Waiting
tags: self-annihilation published on:
We wait but we do not know what we wait for. That which is yet to happen is either a mystery or it is a strange episode of eruption. For us to treat that which has not happened with some form of welcome that looks at the episode of eruption with an eye that can integrate it within the folds of narrative within which it is situated is needed. Because we live in a minefield. And here on the minefield, every step is potentially an eruption. We need to find the prospect of progressive collapse amenable to our plans. In this pattern of collapse, we will find the fleeting sense of order.
The debris is all we have.
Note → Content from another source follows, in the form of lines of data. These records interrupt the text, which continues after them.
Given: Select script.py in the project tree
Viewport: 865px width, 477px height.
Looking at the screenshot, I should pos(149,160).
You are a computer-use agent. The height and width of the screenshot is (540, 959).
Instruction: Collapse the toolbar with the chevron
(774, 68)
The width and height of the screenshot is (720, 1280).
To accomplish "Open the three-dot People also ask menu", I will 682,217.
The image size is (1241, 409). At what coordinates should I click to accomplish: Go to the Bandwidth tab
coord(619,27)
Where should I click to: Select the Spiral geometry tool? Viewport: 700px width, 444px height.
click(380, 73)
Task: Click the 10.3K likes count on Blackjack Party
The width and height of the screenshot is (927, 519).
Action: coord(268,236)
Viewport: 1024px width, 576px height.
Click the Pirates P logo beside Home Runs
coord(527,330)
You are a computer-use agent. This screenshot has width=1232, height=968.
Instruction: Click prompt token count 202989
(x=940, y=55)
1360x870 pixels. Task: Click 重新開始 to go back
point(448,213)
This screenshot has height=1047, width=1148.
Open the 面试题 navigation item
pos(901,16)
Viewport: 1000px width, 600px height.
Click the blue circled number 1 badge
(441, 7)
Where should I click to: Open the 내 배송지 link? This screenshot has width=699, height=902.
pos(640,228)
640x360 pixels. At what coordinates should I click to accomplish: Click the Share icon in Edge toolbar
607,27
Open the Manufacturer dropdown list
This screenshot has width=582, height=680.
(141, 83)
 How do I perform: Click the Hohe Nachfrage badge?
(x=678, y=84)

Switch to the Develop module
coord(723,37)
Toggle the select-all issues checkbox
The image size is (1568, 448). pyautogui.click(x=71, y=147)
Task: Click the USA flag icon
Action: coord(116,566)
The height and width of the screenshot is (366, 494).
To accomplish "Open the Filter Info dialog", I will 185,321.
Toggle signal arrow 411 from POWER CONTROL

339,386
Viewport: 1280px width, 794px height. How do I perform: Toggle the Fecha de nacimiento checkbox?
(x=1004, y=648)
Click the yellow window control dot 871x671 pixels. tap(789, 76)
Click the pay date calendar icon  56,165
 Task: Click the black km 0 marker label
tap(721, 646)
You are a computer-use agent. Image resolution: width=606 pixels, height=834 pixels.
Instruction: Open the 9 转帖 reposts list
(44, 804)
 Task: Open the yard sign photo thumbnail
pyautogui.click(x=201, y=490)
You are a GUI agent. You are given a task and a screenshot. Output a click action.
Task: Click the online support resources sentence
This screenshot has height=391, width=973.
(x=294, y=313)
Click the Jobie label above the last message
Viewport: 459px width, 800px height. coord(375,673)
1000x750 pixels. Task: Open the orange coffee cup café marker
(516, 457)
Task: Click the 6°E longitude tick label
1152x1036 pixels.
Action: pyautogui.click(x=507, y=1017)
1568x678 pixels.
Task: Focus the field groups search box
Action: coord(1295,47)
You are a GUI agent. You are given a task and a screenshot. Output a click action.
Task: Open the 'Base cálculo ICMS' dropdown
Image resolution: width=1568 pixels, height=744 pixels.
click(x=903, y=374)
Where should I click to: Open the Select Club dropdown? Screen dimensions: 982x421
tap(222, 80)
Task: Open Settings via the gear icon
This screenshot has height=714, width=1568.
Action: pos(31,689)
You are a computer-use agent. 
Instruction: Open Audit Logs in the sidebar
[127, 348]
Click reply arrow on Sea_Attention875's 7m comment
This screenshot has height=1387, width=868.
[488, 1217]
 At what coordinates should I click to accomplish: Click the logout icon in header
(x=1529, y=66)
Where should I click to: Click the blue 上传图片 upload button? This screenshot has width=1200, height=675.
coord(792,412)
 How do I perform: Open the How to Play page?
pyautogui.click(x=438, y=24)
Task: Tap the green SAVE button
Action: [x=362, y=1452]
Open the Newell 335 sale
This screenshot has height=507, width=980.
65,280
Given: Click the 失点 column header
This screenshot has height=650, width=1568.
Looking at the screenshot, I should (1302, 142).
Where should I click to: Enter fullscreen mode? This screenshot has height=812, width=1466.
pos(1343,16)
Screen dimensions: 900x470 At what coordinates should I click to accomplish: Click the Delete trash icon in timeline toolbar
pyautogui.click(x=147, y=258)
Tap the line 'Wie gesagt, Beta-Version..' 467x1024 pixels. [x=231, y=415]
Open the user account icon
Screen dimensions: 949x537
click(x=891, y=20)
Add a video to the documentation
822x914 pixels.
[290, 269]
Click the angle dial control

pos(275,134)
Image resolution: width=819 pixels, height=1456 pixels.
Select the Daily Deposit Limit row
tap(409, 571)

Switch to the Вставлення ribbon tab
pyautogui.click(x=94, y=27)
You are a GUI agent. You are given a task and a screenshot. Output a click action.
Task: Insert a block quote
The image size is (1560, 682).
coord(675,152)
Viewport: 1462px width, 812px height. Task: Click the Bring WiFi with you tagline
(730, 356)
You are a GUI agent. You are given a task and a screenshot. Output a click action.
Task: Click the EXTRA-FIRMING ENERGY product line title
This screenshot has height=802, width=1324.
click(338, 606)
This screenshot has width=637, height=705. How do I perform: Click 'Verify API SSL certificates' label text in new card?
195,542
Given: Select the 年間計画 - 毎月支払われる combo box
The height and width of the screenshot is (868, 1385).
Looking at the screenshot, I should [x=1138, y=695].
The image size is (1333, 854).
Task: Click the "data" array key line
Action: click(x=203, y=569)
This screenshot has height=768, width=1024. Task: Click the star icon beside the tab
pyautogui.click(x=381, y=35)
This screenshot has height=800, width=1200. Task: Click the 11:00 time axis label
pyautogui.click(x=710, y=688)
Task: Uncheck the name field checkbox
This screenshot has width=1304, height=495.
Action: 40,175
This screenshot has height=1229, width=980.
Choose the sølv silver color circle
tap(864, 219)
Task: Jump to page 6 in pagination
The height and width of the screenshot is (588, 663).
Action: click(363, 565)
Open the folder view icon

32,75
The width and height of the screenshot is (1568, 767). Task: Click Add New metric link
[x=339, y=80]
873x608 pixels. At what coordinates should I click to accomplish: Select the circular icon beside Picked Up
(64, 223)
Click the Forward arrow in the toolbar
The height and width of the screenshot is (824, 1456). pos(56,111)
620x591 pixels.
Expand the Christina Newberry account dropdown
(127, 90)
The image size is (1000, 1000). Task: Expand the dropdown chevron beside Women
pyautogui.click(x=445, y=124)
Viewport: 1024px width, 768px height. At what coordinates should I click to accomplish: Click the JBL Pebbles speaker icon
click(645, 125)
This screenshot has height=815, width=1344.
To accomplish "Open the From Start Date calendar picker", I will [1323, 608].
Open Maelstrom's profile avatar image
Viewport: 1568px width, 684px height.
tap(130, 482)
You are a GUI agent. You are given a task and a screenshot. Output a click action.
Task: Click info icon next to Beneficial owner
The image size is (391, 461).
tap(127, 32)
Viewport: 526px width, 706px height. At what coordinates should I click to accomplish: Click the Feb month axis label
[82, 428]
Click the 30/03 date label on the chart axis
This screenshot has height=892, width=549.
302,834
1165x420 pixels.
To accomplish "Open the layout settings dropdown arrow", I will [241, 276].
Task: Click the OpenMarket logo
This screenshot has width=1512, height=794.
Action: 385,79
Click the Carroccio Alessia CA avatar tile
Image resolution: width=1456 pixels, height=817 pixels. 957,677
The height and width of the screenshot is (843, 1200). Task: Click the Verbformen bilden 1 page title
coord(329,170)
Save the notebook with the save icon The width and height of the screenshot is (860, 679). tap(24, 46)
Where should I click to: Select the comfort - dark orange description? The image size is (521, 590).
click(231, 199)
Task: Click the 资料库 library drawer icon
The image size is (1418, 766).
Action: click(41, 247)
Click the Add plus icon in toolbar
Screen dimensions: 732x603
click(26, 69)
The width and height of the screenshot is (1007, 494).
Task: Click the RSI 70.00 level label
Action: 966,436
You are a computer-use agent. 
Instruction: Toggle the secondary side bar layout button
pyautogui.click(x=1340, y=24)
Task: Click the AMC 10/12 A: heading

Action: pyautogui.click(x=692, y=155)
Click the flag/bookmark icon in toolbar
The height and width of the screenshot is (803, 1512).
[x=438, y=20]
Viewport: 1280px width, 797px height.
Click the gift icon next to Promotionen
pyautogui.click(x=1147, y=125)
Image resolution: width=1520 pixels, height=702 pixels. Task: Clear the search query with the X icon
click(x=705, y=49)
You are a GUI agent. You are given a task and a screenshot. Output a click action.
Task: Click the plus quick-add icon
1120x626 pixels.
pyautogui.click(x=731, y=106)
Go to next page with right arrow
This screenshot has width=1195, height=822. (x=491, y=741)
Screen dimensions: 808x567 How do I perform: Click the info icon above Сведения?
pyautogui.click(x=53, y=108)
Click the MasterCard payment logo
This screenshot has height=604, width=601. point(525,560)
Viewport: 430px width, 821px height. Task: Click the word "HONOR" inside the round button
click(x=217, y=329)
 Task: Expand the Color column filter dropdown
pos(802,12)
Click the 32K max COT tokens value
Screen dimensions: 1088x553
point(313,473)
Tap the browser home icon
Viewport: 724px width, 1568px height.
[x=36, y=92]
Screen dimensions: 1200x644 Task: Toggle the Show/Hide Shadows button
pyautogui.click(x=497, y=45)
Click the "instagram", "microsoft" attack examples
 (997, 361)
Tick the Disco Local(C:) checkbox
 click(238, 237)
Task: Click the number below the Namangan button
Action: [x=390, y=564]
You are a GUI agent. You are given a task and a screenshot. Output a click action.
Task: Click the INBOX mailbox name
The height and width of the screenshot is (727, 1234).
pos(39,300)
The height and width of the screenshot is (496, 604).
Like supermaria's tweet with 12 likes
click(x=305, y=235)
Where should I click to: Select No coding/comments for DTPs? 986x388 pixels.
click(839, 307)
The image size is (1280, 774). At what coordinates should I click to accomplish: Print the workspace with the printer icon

Can we work with that which is left behind or do we need to experience the whole cycle of construction and destruction. The loop of becoming and unbecoming is a very basic facet of how we live our lives.
There is nothing to hold on to.
If we have to continue living like this, we have to be happy living with nothing. What is nothing? Nothing is not the absence of anything. Nothing is a landscape which does not have any discernible features. Nothing is conceptually analogous to formlessness and ambiguity. And living with nothing involves a comfort level in dealing with debris.
What is debris good for?
We can become really good with repurposing. We can become really good with misplaced vision. We do not need to remain faithful to any principle of experience. If we are living in a featureless terrain we can also have eventless lives. For us to feel comfortable with doing nothing, we need our environment to be broken down. We work only because we live in a world that partially works. To agitate successfully in the face of labour and the model of factory production that we are appropriated within, we need to behave nihilistically. We need to be driven only to undo everything. Unbridled aggression needs to be possible. We are not committed towards the longevity of any feature in the landscape except the seed of our own lust flying off into the air.
We wait only for this to happen.
We wait only for the infection of our angst to spread and become a condition of the landscape. How can you be angry with someone who is already angry? At that point, your anger will turn inwards and get involved with the lofty and necessary project of self-destruction.